--- DATA ---

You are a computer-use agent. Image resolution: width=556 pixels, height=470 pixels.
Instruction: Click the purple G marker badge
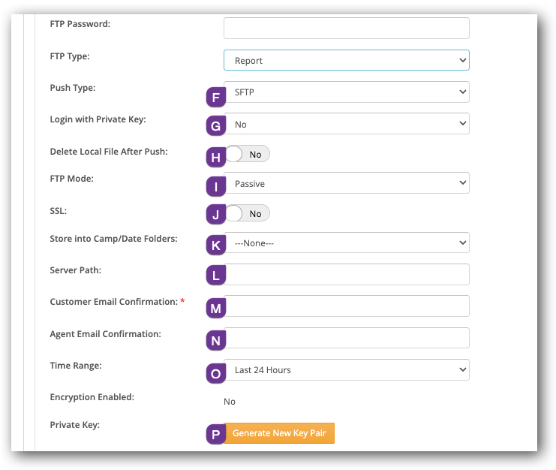pos(215,126)
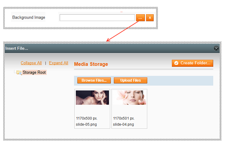Click the slide-05.png file name
Image resolution: width=235 pixels, height=143 pixels.
point(86,124)
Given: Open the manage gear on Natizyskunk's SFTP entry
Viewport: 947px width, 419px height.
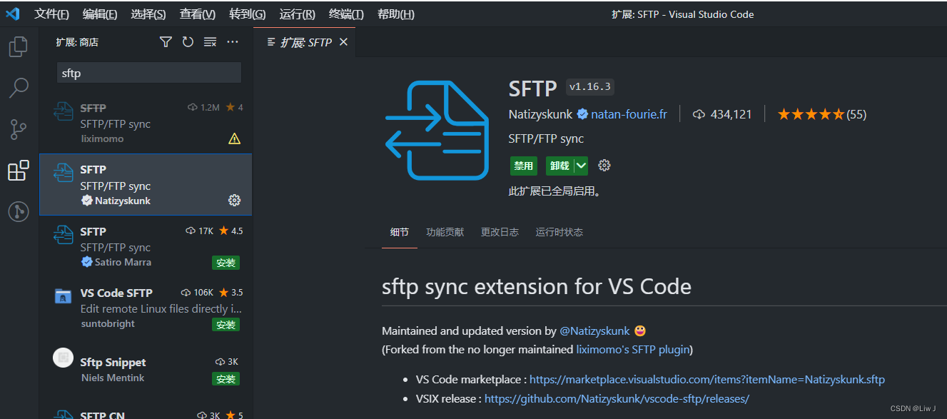Looking at the screenshot, I should click(x=234, y=200).

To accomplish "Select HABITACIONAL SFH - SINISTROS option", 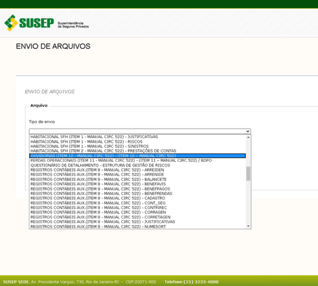I will click(x=88, y=146).
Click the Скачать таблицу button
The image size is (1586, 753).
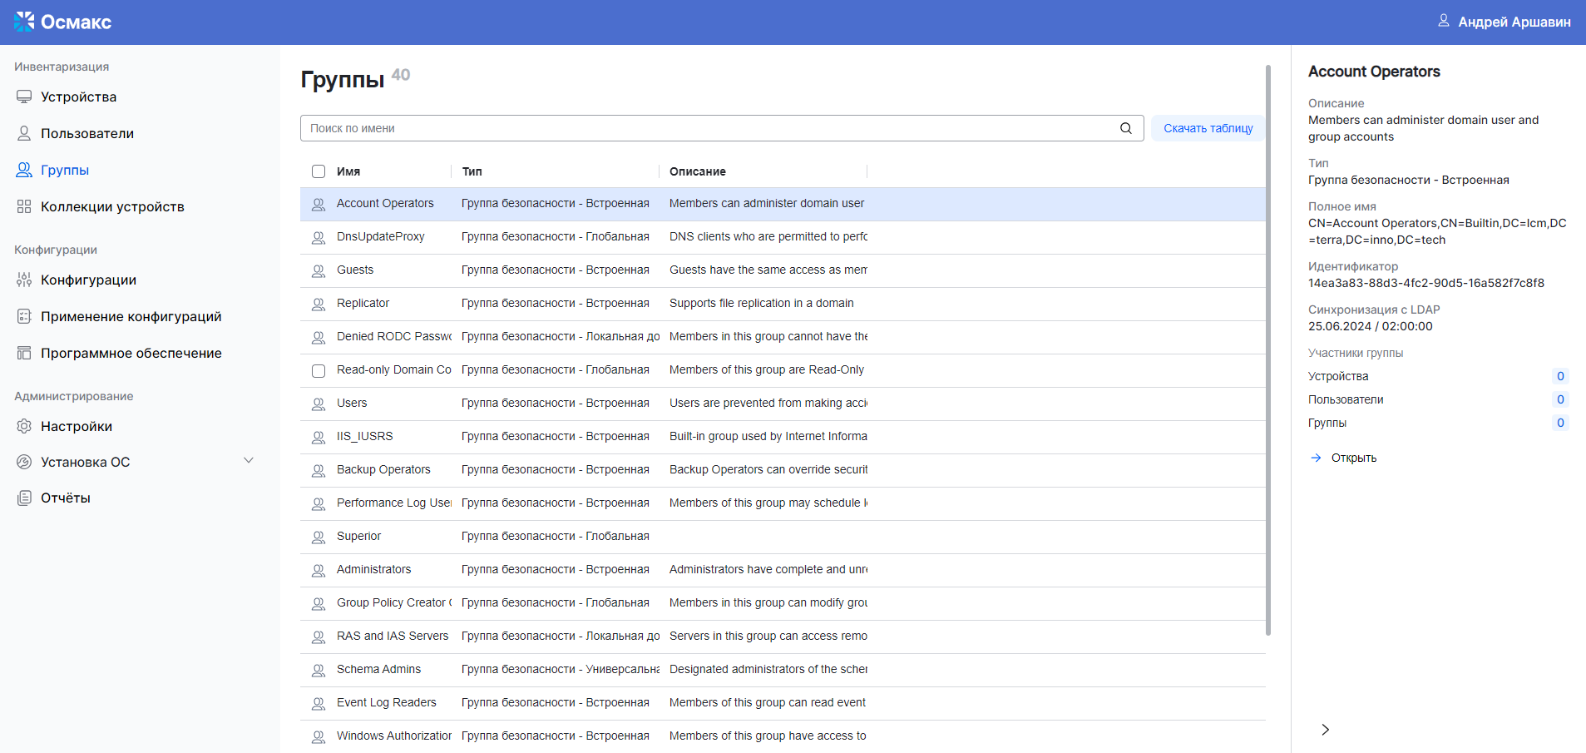1208,128
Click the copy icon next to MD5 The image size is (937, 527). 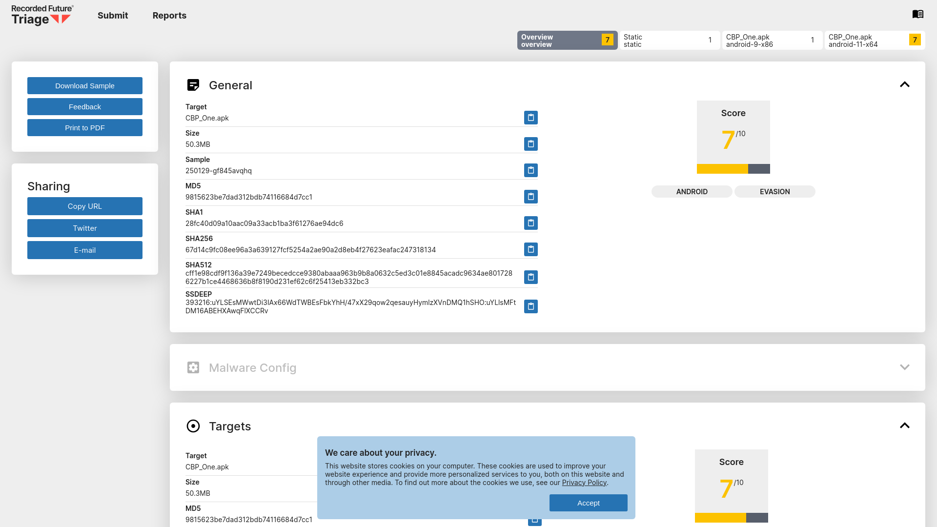[531, 196]
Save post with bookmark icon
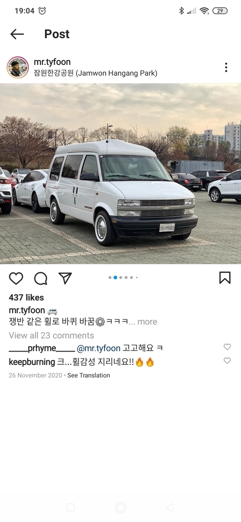Image resolution: width=241 pixels, height=522 pixels. (x=225, y=278)
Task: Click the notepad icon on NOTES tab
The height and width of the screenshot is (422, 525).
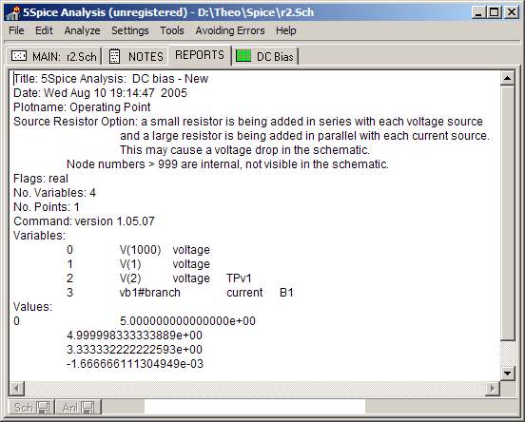Action: (x=114, y=56)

---

TASK TO COMPLETE: Starting at the line that holds "The height and", copy each line exactly through the end of the listing, both ends included. Leave the pictures out.

SOLVED EXERCISE:
The height and width of the screenshot is (422, 525).
Action: (x=114, y=56)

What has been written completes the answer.